**DATA PROVIDED**.
++++++++++++++++++++

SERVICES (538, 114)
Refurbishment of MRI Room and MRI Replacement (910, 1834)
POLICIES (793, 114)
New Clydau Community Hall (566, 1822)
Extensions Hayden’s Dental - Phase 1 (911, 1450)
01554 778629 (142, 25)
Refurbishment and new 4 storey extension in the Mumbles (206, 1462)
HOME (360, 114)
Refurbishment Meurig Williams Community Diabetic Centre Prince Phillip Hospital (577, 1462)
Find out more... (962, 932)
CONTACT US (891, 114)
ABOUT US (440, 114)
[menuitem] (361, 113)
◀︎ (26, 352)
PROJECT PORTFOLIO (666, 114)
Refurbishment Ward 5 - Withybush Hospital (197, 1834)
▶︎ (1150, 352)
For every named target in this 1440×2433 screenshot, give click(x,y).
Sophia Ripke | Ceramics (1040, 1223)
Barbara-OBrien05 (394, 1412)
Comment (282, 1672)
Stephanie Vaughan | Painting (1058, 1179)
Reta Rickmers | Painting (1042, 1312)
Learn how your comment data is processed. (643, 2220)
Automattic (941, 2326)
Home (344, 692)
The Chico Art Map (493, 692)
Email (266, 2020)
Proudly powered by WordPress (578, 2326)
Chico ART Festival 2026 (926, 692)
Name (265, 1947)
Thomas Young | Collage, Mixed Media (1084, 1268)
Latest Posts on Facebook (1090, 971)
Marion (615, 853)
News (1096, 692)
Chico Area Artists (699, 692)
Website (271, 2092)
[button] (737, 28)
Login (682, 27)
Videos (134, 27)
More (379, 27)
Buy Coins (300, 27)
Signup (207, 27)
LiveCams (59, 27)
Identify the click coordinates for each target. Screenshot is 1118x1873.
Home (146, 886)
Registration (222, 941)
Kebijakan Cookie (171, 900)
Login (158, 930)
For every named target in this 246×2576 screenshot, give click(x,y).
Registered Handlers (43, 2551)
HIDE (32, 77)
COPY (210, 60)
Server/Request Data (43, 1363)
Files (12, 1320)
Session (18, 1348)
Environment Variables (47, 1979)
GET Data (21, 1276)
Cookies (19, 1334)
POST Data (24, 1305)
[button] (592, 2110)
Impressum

++++++++++++++++++++

Report each line of the listing above that contains the word "Painting", copying every such line in full.

**RESPONSE**.
Stephanie Vaughan | Painting (1058, 1179)
Reta Rickmers | Painting (1042, 1312)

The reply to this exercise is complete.